The Catholic Worker began with propaganda--the first issue of the paper came out before the first house of hospitality was opened. However, by October 1933--three months later--people were being fed, housed, and clothed in community. Houses were quickly begun all over the country. In a way, the Catholic Workers were realizing Kropotkin's dream of free, federated communes replacing the domination of government. However, these free communes departed from Kropotkin's vision in several important respects.

First, they were not self-sufficient. They did not grow enough food to support themselves, nor did they supply their own needs by setting up small factories and workshops. The houses of hospitality offered food, shelter, and clothing to the poor, but relied on newspaper sales, donations, and divine intervention to pay the bills. The farms that were set up later provided some food, but functioned more as retreat centers and sanctuaries from urban life than as working farms.

Second, the communal lifestyle of the Catholic Worker did not attract large numbers of people. Kropotkin expected whole towns and cities to be reorganized into free communes. Instead, handfuls of people came together in semi-permanent communal groups. Hundreds or even thousands of the poor were helped each year, but the vast majority did not stay and join in the work. For these reasons, the houses of hospitality did not replace government. Kropotkin's voluntary associations, by performing all the worthwhile tasks of the state, were supposed to make the state superfluous and obsolete. When there was no need for a government, it would be disbanded. What happened was just the opposite. Throughout the century, the size and power of the state continued to grow.
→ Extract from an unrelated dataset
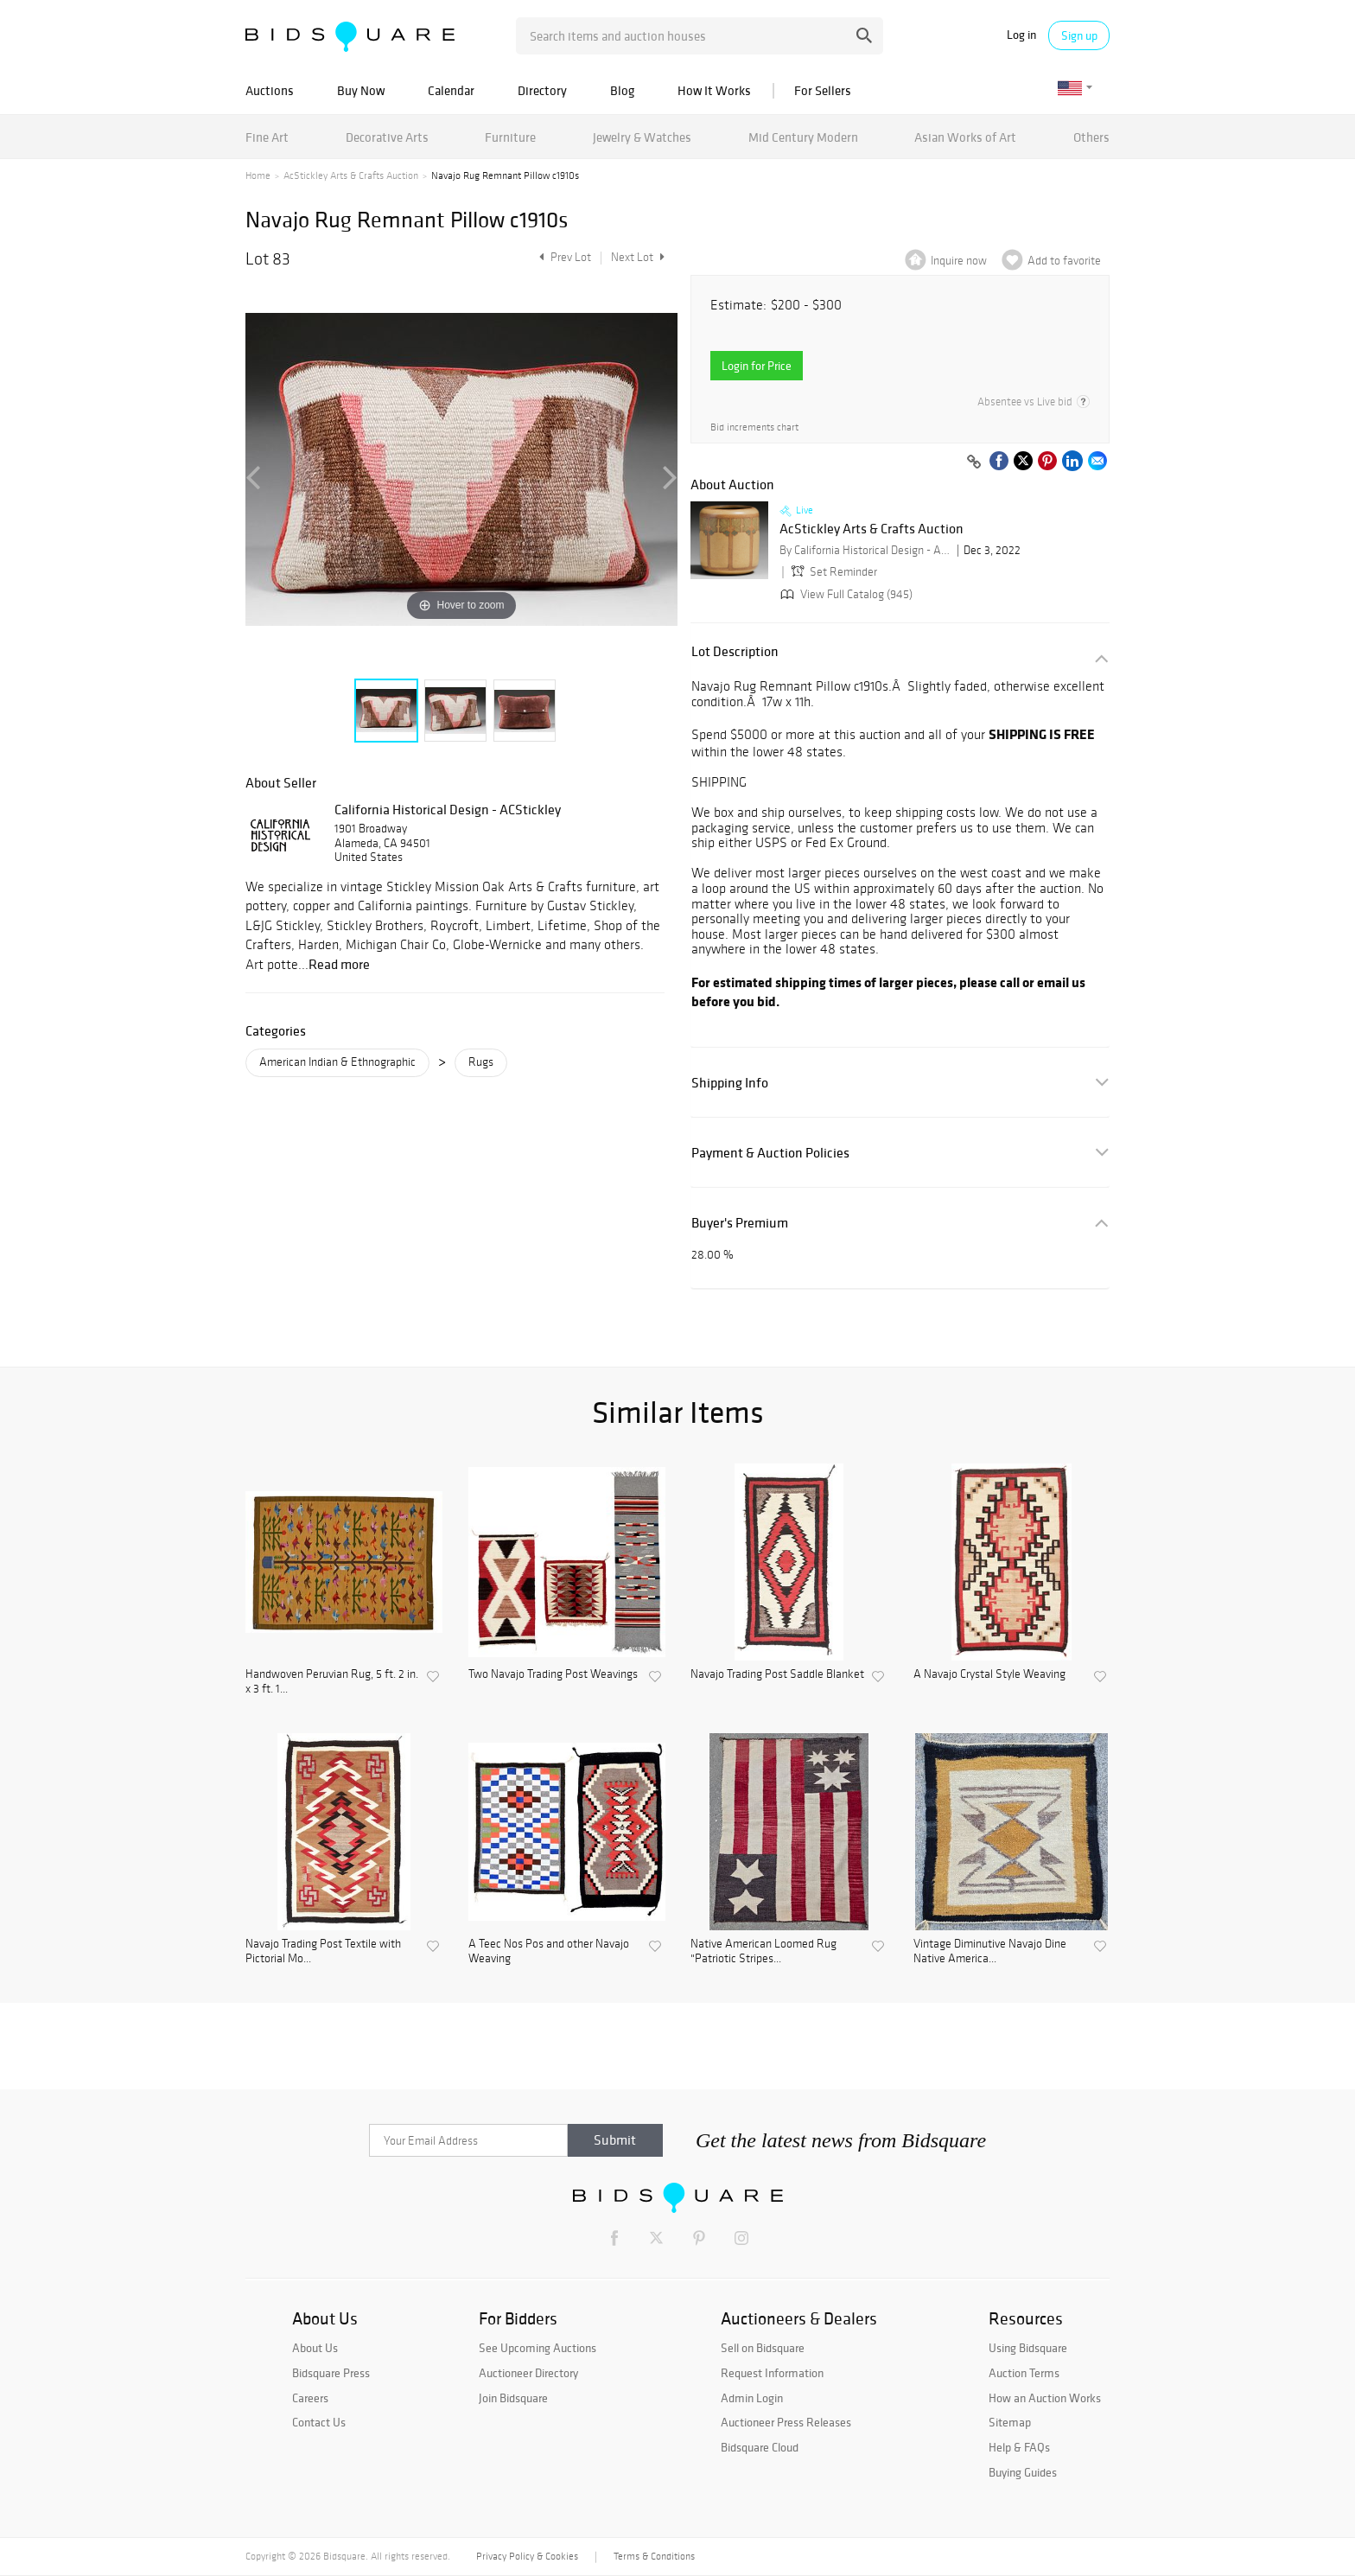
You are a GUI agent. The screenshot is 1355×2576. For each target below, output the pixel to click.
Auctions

Despite these discouraging signs, though, the personalism of the Catholic Worker continued to spread, and the workers themselves remained joyful. Kropotkin's lofty goals--the end of poverty and war, and the replacement of the coercive state with free communes, seemed farther away than ever. Yet some poor people were helped, some voices were raised against war, and some who placed their trust in the state were converted to the ideal of Christian community. And this ideal, based on the principle of mutual aid and support, remained alive and is still flourishing in the Catholic Worker Movement today. Peter Maurin's goal of a society in which "it is easier to do good" is still being pursued and attained on a small, but growing, scale.

Houston Catholic Worker, Vol. XVII, No. 4, July-August 1997.